- А мне жалко.
- Кого?
- Всего. И нашей гимназии, и вообще...
- А я возьму и приеду и буду ходить под вашими окнами.
- Глупости. Мама увидит.
- А мне все равно.
- Шурик!
- Что?
- Ничего. - Она всхлипнула и прикрыла глаза рукой.
- Не надо, - прошептал я, бережно подхватив ее руку в тонкой желтой перчатке. - Мы скоро увидимся. Мы обязательно увидимся.
Но мы не увиделись. Я три раза приезжал на Чистые пруды, нашел и дом Рубановича, даже простоял как-то до сумерек под его окнами, а Зину так и не встретил.
Ушла из моей жизни и Катя Ефимова, вернее, уехала в венчальной карете, сверкавшей на солнце, как белый концертный рояль.
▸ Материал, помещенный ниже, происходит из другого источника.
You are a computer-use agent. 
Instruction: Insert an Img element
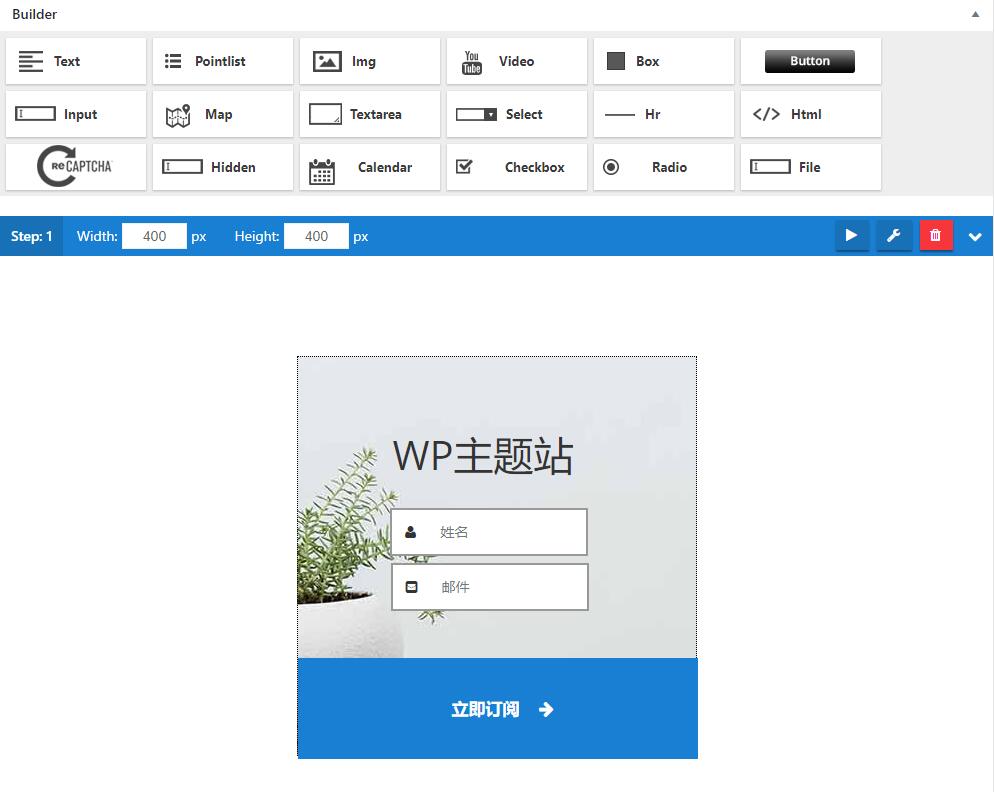369,60
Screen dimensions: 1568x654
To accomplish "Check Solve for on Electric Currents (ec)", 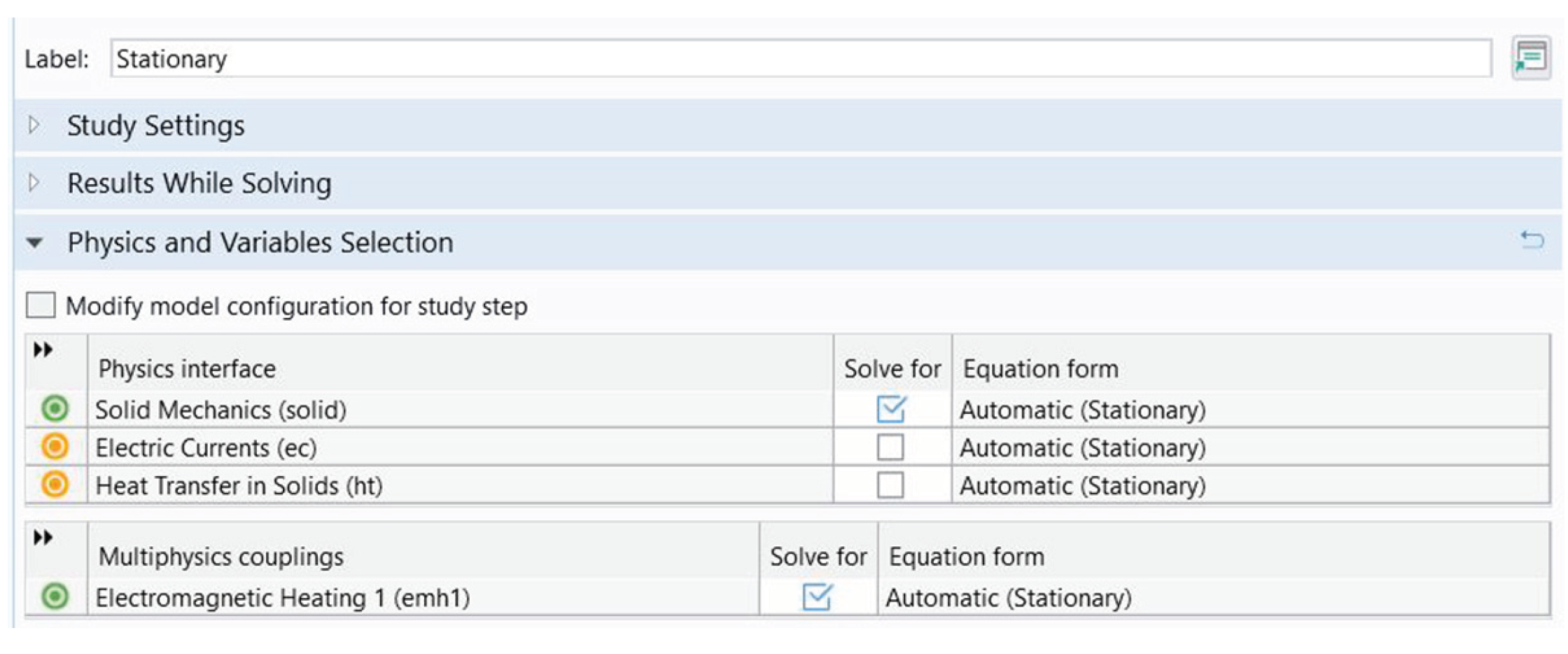I will (x=891, y=447).
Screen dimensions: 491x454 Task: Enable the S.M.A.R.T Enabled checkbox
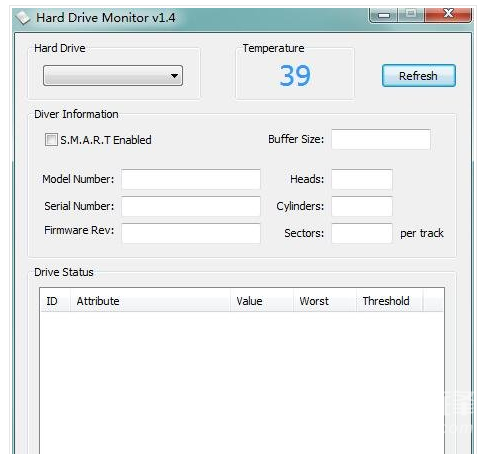[51, 140]
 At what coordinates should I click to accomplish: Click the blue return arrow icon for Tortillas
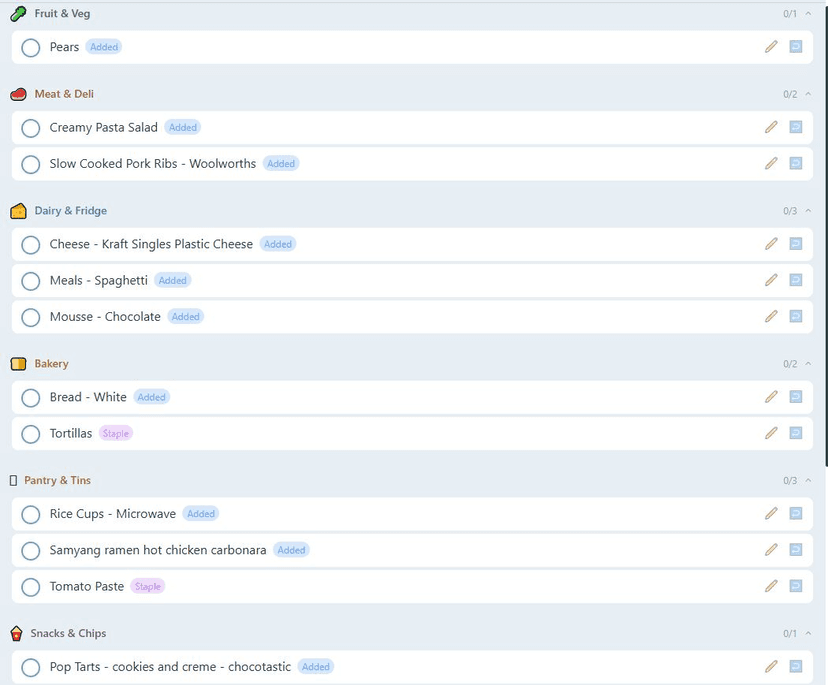click(796, 433)
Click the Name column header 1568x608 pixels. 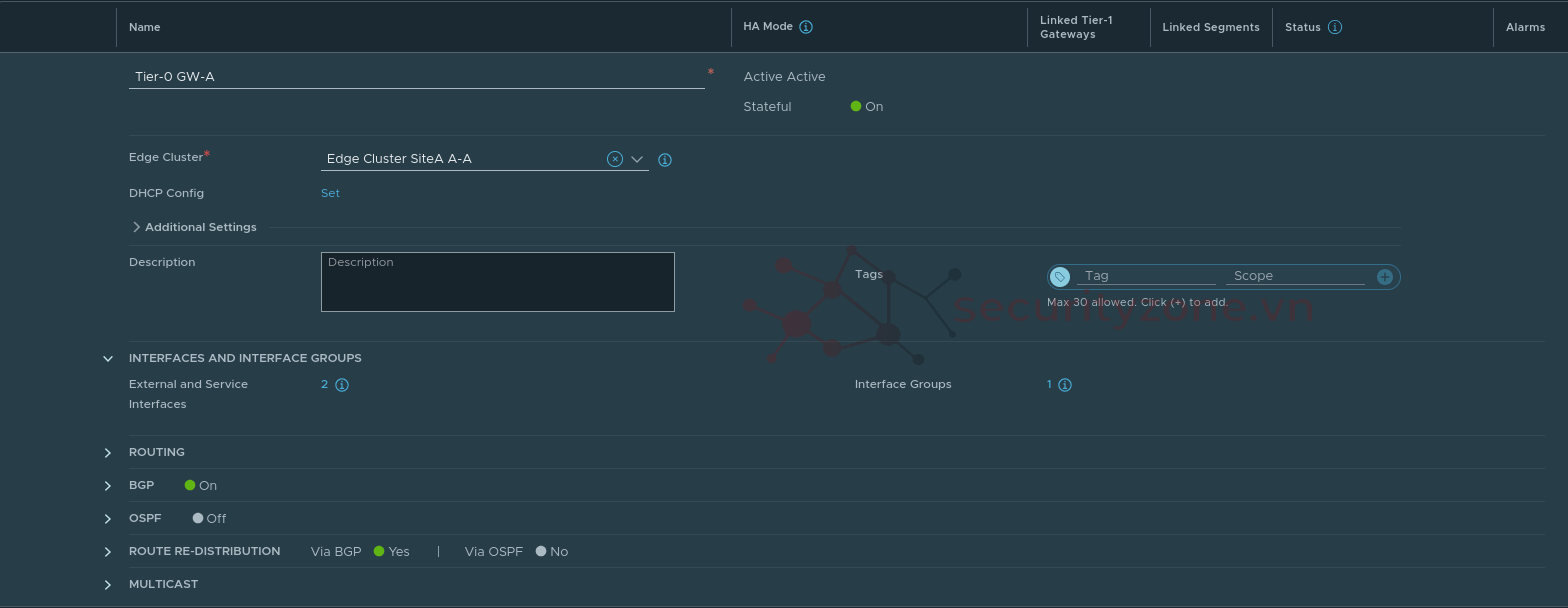pos(145,27)
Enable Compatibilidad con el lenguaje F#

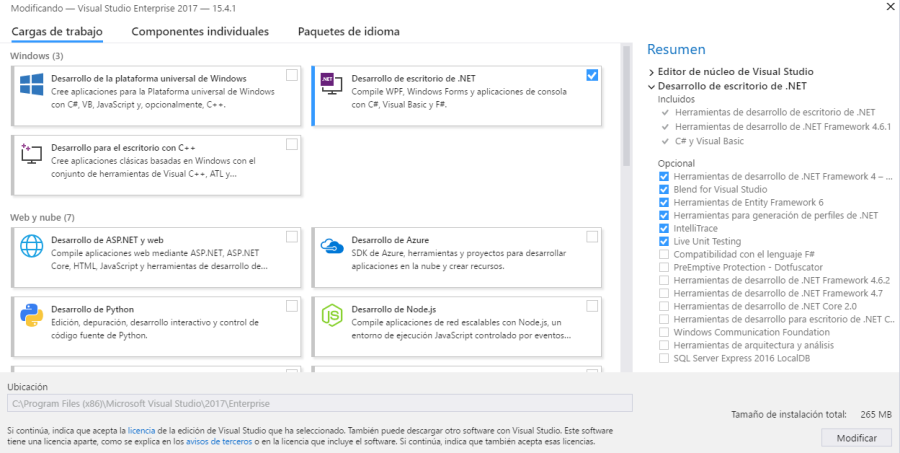(x=664, y=254)
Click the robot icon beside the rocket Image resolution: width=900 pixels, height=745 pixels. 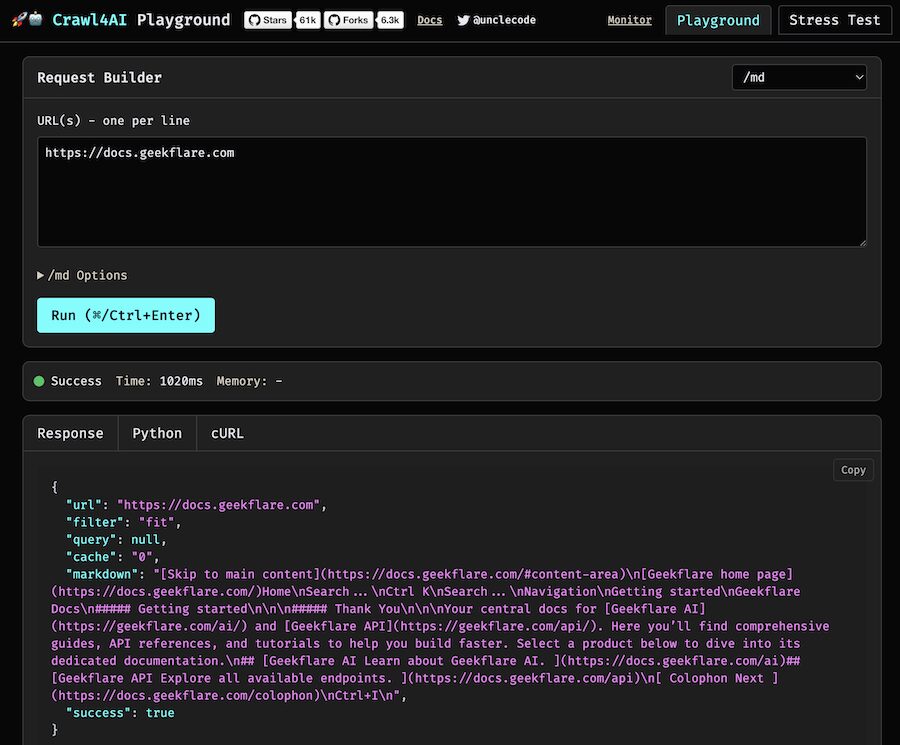tap(35, 19)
Я прятался в толпе зевак, стараясь не приближаться к свадебной процессии, медленно двигавшейся из церкви к экипажам, стоявшим в Благовещенском переулке. Впереди шел с иконой надутый, как индюк, Федька Килигин с нашего двора его, вероятно, нашел и мобилизовал в предсвадебной суматохе Сашко. Я все-таки не принял участия в его жениховском спектакле: что-то в письме Егора заставило меня не сдержать слово, хотя никто и не объяснил мне сути его обвинений.
Никто не предупредил и Катю, никто не стер с лица ее жемчужной счастливой улыбки: письмо Егора не дошло до нее.
- Студент женится, - говорили рядом.
- Кто его знает. Вишь, карет сколько!
- А невеста из бесприданниц.
- Поди, счастлива.
Мне и самому казалось, что она счастлива. Я ведь не сознавал, какую недобрую роль сыграл в ее судьбе. Осознал я это позже, в девятнадцатому году, когда уходил с маршевой ротой на Южный фронт из Астраханских казарм в Лефортове.
Накануне отправки я выпросил увольнительную, чтобы забежать домой, проститься, взять папирос у отца: от солдатской махорки я задыхался и кашлял. За подписью я постучался к новому военкому, которого до тех пор еще не видел. Вошел и обомлел: за столом сидел Егор Михалев. Я его сразу узнал, несмотря на форменную зеленую гимнастерку, чахоточную худобу и розовый шрам на щеке. Он медленно отстукивал что-то на стареньком ундервуде, хрипевшем и дребезжавшем при каждом ударе пальца.
- Что тебе? - спросил он не глядя.
Я молчал. Он рассеянно взглянул на меня, чуть прищурился, рассеянность сменилась сосредоточенностью, пристальным вниманием, и вдруг в глазах сверкнули знакомые смешинки.
- Вот так встреча! - негромко произнес он. - Ну, подойди ближе, кадет.
- Я не кадет, - возразил я, делая шаг к столу.
- Поумнел, значит?
- Поумнел.
Он снова внимательно оглядел мою невзрачную фигуру в обвисшей солдатской шинели, явно мне не по плечу.
- С нами на беляков идешь?
- Иду, товарищ комиссар! - пронзительно крикнул я.
Он поморщился.
- Как же я могу тебе верить, если ты меня уже раз обманул?
- Я не хотел... так вышло... - пробормотал я, опустив глаза, - я положил письмо в книгу, а ее...
- Да ладно уж, - прервал он меня. - Ведь все подтвердилось, о чем я писал.
Он посмотрел на меня выжидающе, но я не мог выдавить из себя ни единого слова в ответ.
- Ты хоть письмо-то прочел?
- Прочел.
- Ну, и что?
- Я не понял, - прошептал я, мечтая, чтобы он не услышал.
Но он услышал.
- Не понял? Да ну! - Он даже засмеялся, настолько чудной показалась ему такая непонятливость. - Несознательный ты был, правда. Маменькин сынок, тетенькин племянничек. Кадетские листовки носил. Тоже небось не понимал?
Моя голова опустилась еще ниже.
- А мы все-таки разоблачили твоего Томашевича. По всем статьям. Со всеми кличками. Только убег, сукин сын.
- Куда?
- Куда ж ему бежать? К Колпаку либо к Деникину.
- А Катя?
Он долго молчал, прежде чем ответить. Потом сказал сухо, почти враждебно:
- Это тебе не зуб вырвать - любила она его. Раньше надо было рубить, с корешка. Я потому и письмо написал.
Он вздохнул и закашлялся. В груди у него что-то стонало и булькало.